**About this exercise:** Once you find the line containing "Go to EVV Reports", please retype it and every line after it to the end of the entries, exactly and with nothing added.

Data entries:
:::::
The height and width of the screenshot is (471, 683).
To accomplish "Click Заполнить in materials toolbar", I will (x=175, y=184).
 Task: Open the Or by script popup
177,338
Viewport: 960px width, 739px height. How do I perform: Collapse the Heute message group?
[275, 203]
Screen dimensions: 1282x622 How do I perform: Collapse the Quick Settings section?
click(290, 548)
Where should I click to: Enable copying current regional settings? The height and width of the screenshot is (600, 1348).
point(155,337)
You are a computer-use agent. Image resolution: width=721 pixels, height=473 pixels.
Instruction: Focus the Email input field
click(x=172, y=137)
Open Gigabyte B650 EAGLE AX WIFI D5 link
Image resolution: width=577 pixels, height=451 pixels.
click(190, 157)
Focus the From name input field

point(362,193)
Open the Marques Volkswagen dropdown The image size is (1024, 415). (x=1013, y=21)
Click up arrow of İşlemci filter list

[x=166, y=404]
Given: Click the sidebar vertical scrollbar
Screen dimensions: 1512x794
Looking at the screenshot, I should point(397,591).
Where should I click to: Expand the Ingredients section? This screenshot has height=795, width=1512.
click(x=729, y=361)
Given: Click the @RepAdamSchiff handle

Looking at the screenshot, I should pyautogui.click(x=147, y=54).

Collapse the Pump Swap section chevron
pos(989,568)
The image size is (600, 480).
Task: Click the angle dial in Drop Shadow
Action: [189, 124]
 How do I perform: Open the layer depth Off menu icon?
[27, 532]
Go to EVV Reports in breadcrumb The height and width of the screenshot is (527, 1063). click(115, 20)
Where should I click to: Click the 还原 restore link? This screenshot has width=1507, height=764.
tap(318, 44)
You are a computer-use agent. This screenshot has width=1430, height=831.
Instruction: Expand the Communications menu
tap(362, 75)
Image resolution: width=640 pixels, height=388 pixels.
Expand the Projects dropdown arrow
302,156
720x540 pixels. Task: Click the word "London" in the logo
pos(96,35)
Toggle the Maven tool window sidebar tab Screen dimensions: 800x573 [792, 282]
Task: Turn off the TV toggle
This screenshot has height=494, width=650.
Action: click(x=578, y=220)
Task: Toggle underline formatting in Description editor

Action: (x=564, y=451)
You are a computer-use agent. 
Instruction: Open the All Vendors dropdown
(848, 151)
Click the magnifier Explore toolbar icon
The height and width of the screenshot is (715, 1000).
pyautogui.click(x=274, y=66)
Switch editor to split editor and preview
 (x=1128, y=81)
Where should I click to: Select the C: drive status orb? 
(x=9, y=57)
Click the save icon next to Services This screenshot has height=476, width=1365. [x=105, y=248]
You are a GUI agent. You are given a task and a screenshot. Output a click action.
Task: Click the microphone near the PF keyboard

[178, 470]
:::::
**Result of this task:**
Go to EVV Reports in breadcrumb The height and width of the screenshot is (527, 1063). click(115, 20)
Where should I click to: Click the 还原 restore link? This screenshot has width=1507, height=764.
tap(318, 44)
You are a computer-use agent. This screenshot has width=1430, height=831.
Instruction: Expand the Communications menu
tap(362, 75)
Image resolution: width=640 pixels, height=388 pixels.
Expand the Projects dropdown arrow
302,156
720x540 pixels. Task: Click the word "London" in the logo
pos(96,35)
Toggle the Maven tool window sidebar tab Screen dimensions: 800x573 [792, 282]
Task: Turn off the TV toggle
This screenshot has height=494, width=650.
Action: click(x=578, y=220)
Task: Toggle underline formatting in Description editor

Action: (x=564, y=451)
You are a computer-use agent. 
Instruction: Open the All Vendors dropdown
(848, 151)
Click the magnifier Explore toolbar icon
The height and width of the screenshot is (715, 1000).
pyautogui.click(x=274, y=66)
Switch editor to split editor and preview
 (x=1128, y=81)
Where should I click to: Select the C: drive status orb? 
(x=9, y=57)
Click the save icon next to Services This screenshot has height=476, width=1365. [x=105, y=248]
You are a GUI agent. You are given a task and a screenshot. Output a click action.
Task: Click the microphone near the PF keyboard

[178, 470]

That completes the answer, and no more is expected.